En 2007, on nous avait promis la terrifiante invasion Asiatique — après le succès des manga, c’était un ras-de-marée de productions en provenance de Chine et de Corée qui devait tout emporter sur son passage. 2008 s’était affiché sous les sombres auspices de la surproduction galopante, le spectre de la crise planant au-dessus de toutes les têtes. Mais il ne fallait pas perdre espoir — car 2009, sans aucun doute, 2009 serait l’année de la révolution numérique.

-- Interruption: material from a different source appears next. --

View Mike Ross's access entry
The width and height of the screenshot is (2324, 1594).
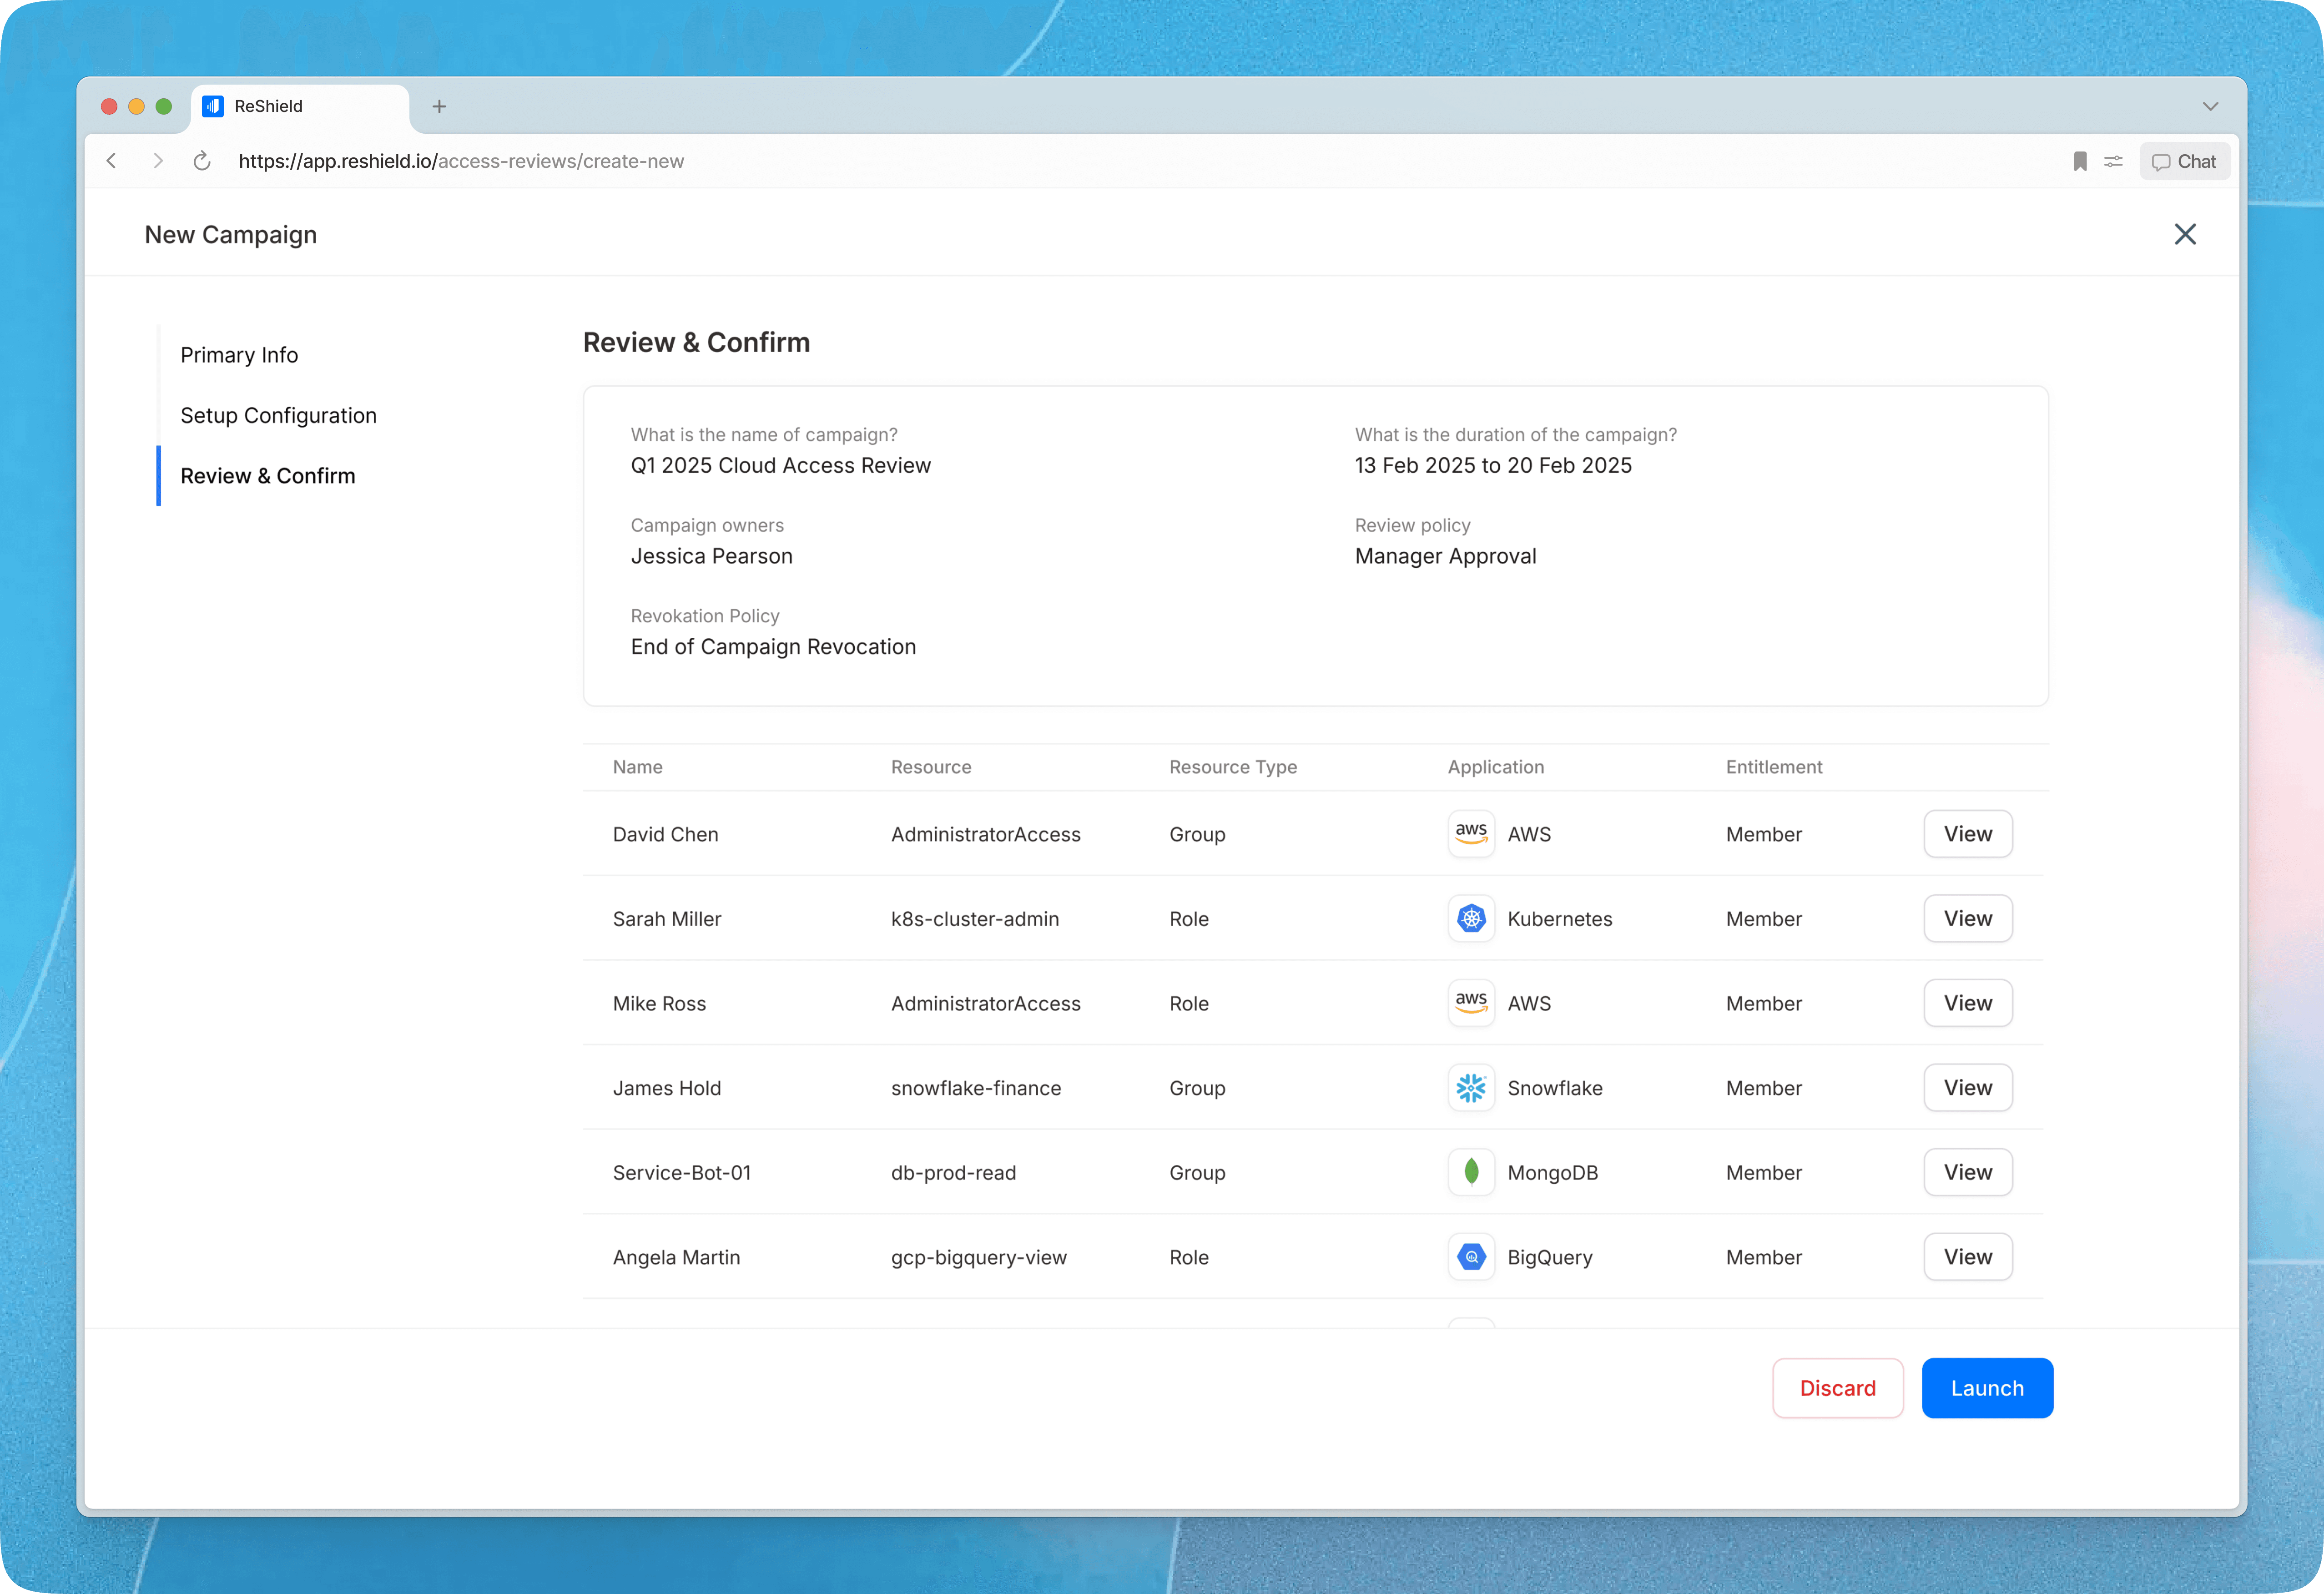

Souvenez-vous : en Octobre dernier, lors de la conférence de presse du Festival International de la Bande Dessinée cru 2009, Franck Bondoux nous présentait «une innovation forte, en phase avec les nouveautés technologiques qui se développent actuellement sur les marchés
de l’édition»
. Et de continuer : «Ainsi, n’importe quelle personne disposant d’un accès Internet, soit sur un ordinateur, soit sur un PDA ou un téléphone mobile, pourra […] parcourir l’ensemble
de la Sélection Officielle, même sur des écrans de petite taille, et choisir son album préféré.»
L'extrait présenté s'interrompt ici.